Although most of his movies are underground, Stanley Kubrick remains a legend in the film industry. His way of working is one that is found unique among other film directors like Stephen Spielberg, Alfred Hitchcock, or Martin Scorsese. He takes every single shot seriously like it’s a painting and forms a work of art in the process.
The Shining
Saying that The Shining is “a work of art” would be an understatement to the brilliance that came along with this motion picture. Although the original author, Stephen King, didn’t appreciate how Kubrick interpreted his novel, audiences fell in love with this classic. It has been told that the famous scene in which Wendy is swinging a bat took a hundred and twenty seven takes making The Guinness Book of World Records. On top of that, the film also took five years to make which shooting approximately lasting an entire year.

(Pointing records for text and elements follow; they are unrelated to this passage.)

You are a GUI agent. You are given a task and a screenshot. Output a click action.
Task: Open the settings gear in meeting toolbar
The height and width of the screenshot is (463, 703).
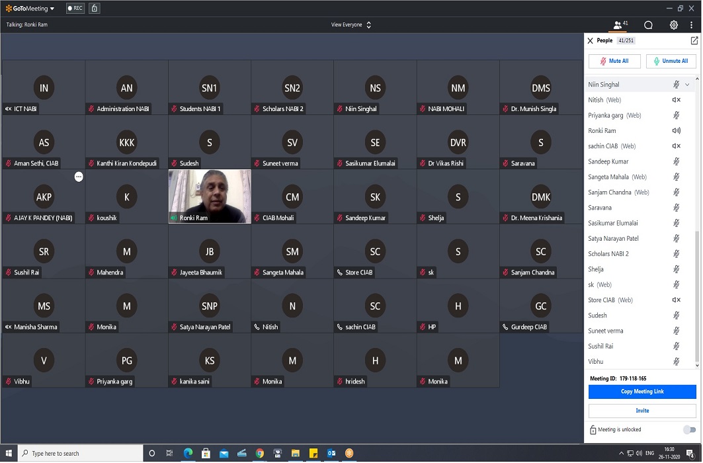(673, 25)
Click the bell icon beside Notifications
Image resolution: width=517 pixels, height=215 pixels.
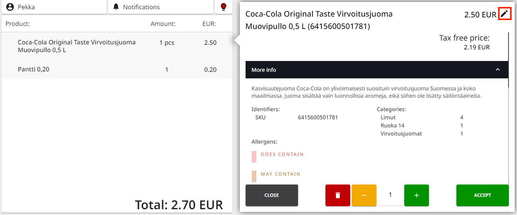point(116,7)
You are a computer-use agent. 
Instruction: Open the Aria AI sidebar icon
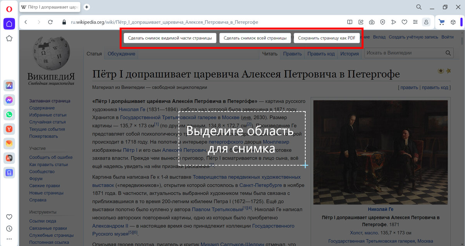(9, 85)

Kubrick stated:
“There is a wonderful suggestive timeliness of making a movie imposes on your life. I’m doing exactly the same as I was doing when I was eighteen and making my first movie. It frees you from any other sense of time.”
Eyes Wide Shut
Starring the famous Tom Cruise, Eyes Wide Shut is one of Kubrick’s least known films. Dr. William Harford goes on a spree of sexual fantasies after his wife admits to pursuing an affair at a time in the past. He discovers and underground orgy in the heart of New York City and is warned to never come back. With production time taking a total of four hundred days, setting yet another Guinness World Record.
2001: A Space Odyssey
The classic movie has remained a staple in most of abstract American movie making. The story is about the evolution of man, what the act of murdering can really mean, and what the future can hold. In an extremely strange and different way, Kubrick achieves this story with astronauts traveling through space. With no dialogue in the first twenty five minutes of the movie, the strange set design, and obscure transitions, it’s hard to understand the meat that is behind this film. Yet, it is still a classic because of it’s symbolism of mankind as a whole.